EXERCISE ▸
Scale the records from the line with "Click the 15小时 timestamp" through the end of the records, both ends included, and write out all of those lines again, requests included. Multiply every coordinate in the answers by 2.15 and round to whole numbers, with halves rounding up, and leave the pictures out.

INPUT ▸
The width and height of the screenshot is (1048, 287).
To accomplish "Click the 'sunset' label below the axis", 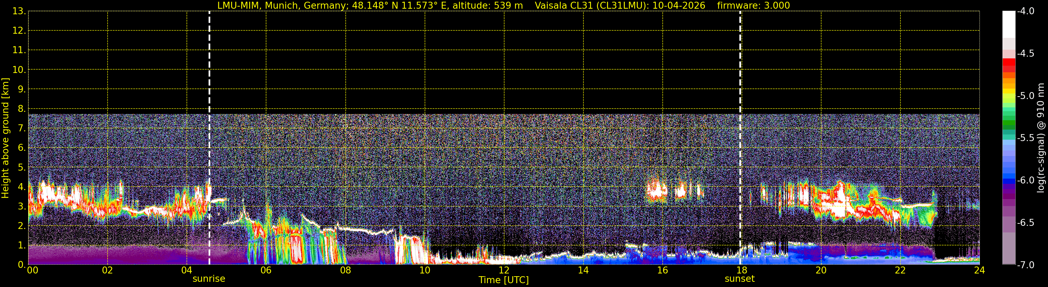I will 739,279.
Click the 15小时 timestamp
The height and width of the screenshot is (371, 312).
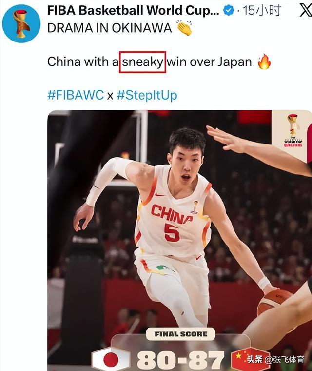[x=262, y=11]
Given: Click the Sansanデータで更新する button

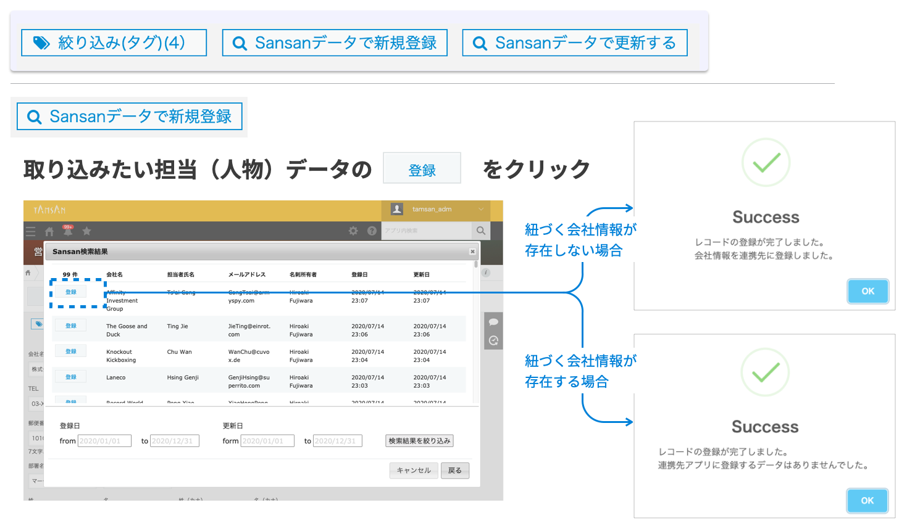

FINAL RESULT ▸
Click the 15小时 timestamp
The height and width of the screenshot is (371, 312).
[x=563, y=24]
Given: Click the Sansanデータで更新する button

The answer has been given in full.